I look at the skin on my arms, rush down to the doc, (there is always one on call here). and I ask, "is this Epidermolysis bullosa (EB)? A terminal skin disease. He examines closely and says, that’s called ‘crepey skin’ due to aging. Hmmm. When I fart now I call 911 before I am even finished. I think my guts are falling out. Heartburn is the worst. I’m sure every time I have it, it is my final breath. "Annie! Call 911", I shout out at some point every day. Last night I had a funny little lightening bolt of pain in my head and sat bolt upright. That’s a stroke I thought. I waited with the medical alarm in my hand ready to press it if it returned. It didn’t. Sometimes someone will say after I complain,"you should go to the hospital and check that out"
"Are you kidding" I say. "People my age and condition don’t come ‘out of hospital"

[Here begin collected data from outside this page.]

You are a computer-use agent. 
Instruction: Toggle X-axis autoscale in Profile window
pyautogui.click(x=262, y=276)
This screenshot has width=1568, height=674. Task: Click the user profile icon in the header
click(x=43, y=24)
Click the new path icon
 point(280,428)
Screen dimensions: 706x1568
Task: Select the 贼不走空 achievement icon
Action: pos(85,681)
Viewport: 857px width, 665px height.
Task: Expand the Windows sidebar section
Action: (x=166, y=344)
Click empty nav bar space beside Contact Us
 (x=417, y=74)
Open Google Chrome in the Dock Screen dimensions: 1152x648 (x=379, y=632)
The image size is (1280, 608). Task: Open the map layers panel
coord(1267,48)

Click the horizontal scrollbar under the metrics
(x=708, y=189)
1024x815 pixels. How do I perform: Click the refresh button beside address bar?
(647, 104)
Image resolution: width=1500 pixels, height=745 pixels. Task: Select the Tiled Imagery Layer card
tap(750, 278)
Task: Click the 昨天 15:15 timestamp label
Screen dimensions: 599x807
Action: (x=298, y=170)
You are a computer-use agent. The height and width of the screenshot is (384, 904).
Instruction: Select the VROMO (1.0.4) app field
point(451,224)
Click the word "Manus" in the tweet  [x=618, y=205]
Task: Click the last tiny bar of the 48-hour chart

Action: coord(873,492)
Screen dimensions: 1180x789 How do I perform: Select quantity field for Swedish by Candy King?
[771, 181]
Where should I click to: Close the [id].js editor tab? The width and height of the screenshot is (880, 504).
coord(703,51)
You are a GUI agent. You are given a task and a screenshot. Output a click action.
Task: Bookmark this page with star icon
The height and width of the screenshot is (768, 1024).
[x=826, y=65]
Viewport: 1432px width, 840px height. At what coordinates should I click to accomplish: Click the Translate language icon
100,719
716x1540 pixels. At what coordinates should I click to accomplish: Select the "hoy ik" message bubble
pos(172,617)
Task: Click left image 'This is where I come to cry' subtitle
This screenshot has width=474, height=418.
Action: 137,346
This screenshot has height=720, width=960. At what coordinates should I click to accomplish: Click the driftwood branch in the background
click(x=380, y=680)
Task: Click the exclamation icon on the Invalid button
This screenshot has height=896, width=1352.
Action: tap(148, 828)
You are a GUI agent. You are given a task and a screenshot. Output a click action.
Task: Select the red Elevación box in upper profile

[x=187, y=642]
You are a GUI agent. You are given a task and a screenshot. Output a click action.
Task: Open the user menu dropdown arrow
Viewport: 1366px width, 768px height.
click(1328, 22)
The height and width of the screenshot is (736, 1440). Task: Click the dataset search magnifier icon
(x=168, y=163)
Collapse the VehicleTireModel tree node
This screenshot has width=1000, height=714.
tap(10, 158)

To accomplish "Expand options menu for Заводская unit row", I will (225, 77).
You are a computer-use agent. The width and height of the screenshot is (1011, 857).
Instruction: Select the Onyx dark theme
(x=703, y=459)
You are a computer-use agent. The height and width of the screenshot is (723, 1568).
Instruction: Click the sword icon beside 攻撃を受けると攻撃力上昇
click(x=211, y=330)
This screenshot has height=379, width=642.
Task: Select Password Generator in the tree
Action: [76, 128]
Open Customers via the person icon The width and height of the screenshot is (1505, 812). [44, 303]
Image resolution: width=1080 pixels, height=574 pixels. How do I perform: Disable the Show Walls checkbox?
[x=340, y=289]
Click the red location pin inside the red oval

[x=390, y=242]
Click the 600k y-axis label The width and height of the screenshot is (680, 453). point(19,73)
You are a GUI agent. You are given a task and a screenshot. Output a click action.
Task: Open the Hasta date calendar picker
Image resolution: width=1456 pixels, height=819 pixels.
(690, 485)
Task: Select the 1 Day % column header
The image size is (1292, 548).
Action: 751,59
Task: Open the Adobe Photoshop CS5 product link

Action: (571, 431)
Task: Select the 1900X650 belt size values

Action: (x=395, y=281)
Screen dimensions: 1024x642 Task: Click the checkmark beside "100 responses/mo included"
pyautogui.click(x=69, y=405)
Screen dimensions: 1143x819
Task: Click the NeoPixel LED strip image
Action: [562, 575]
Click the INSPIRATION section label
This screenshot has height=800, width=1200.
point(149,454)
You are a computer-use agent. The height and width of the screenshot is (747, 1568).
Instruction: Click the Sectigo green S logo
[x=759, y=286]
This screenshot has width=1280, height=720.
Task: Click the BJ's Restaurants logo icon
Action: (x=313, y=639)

How often have you heard, "Bill Webber went in for minor surgery and died of complications in the recovery room. I’m going in through emergency or not at all. "
I tell you, living out your last year is a pain in the ass! Wait. "Call 911" !
Stop talking about your death I’m told. "I’ve only got 11 days left. What else am I gonna talk about!"
I can hardly wait till Dec 31, ( if I make it) Boy am I gonna celebrate. Maybe I’ll hold a fake demise wake. January 1, -it’s the new me. . . Reborn! The energizer bunny. I’ll go down to some haberdasher and outfit myself with a new wardrobe. A wardrobe fit for having survived father death. Annus Horibilis! Gonna get out on Yonge Street and do some serious struttin’.
"Listen up everybody". I’ll shout, "I have something to say" . I’ll be tap dancing my way all the way to the ferry docks.
Then I’ll be booking my flight to Hong Kong, a train to Lhasa Tibet, then travelling overland with locals from Lhasa to Katmandu Nepal.